Jews in Palestine
The creation of Israel can only be fully understood with knowledge of the years leading up to 1947. There were acts of violence committed by both sides. Many Palestinian villages were destroyed and, ultimately, many Palestinian families—men, women, and children—were expelled from their homes. These years contrast with the atmosphere in the Holy Land before the war when Jews in Palestine as well as Muslims and Christians lived, prayed, and worked alongside one another largely in peace.
The Stern Gang
Between 1917 and 1947, Jewish groups like the Stern Gang (LEHI, an acronym for Lohamei Herut Israel) worked to rid Palestine of British authorities, who at times were restricting the immigration of Jews to Palestine.

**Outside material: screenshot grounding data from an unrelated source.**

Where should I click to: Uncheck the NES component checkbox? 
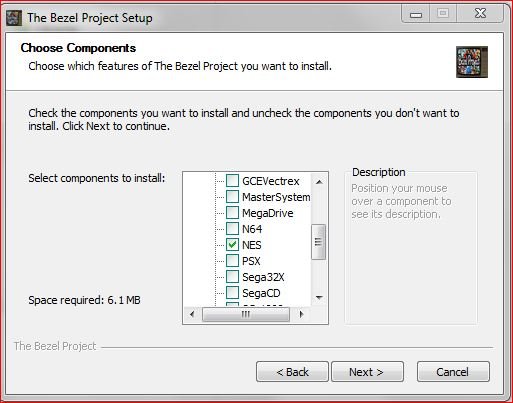232,245
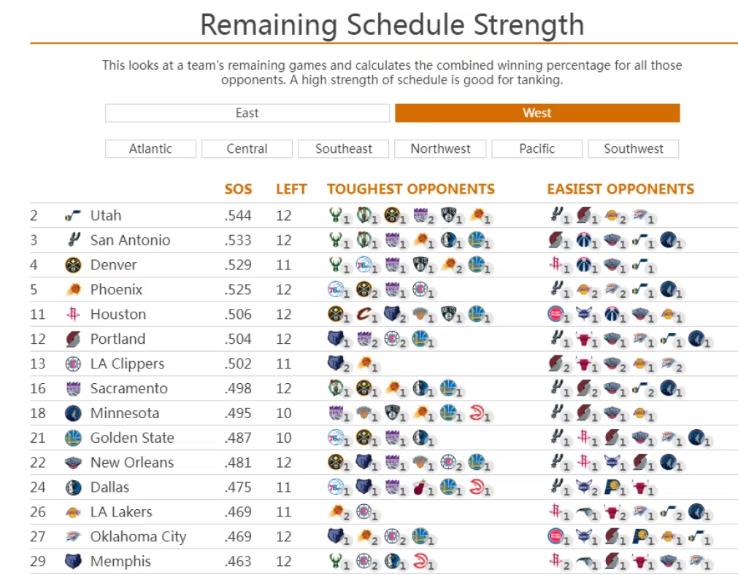Open the Oklahoma City team name
Image resolution: width=738 pixels, height=575 pixels.
[x=138, y=537]
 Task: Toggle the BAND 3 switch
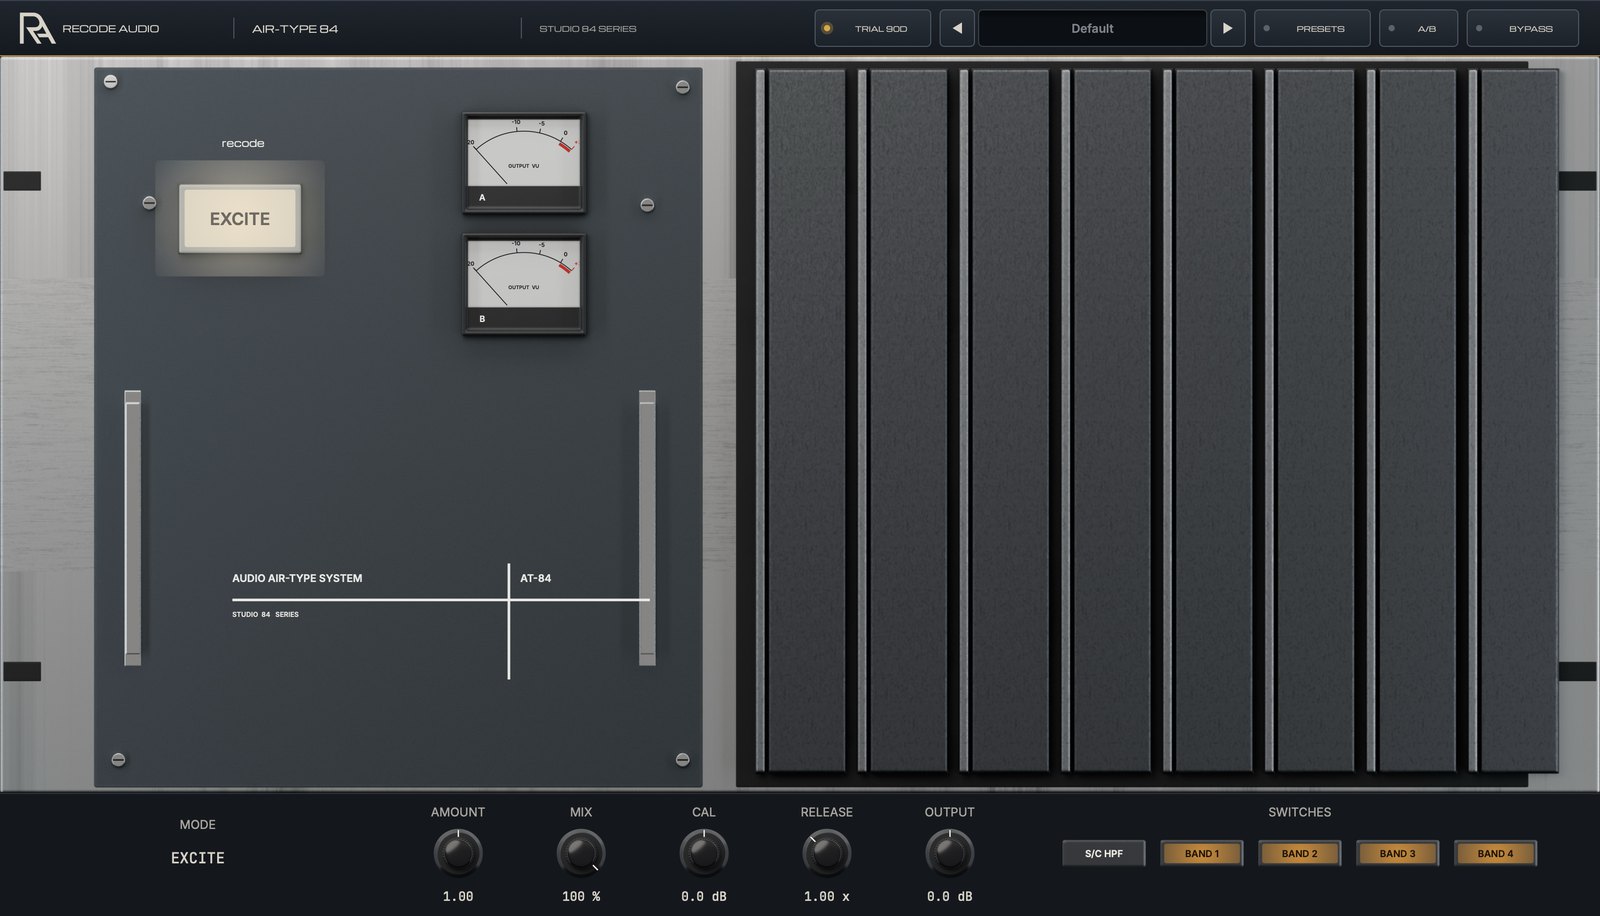click(1397, 853)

The Stern Gang sought both a withdrawal of Britain from Palestine and an establishment of a Hebrew kingdom. In 1941, the Stern Gang published, “The Principles of Renaissance,” which identified the main principles of the group:
- The Jewish people are a unique people.
- The homeland is in Eretz-Israel, with its borders defined in the Torah.
- Israel took Eretz-Israel by violence. There it became a nation, and only there it will be reborn.
Furthermore, The Stern Gang proclaimed three main goals:
- Redemption of land
- Re-establishment of the Kingdom of Israel
- Rebirth of the nation
Freedom of Conscience and Worship
At the same time, outside of Palestine, the likelihood of military force in the creation of a Jewish state was recognized by the United States.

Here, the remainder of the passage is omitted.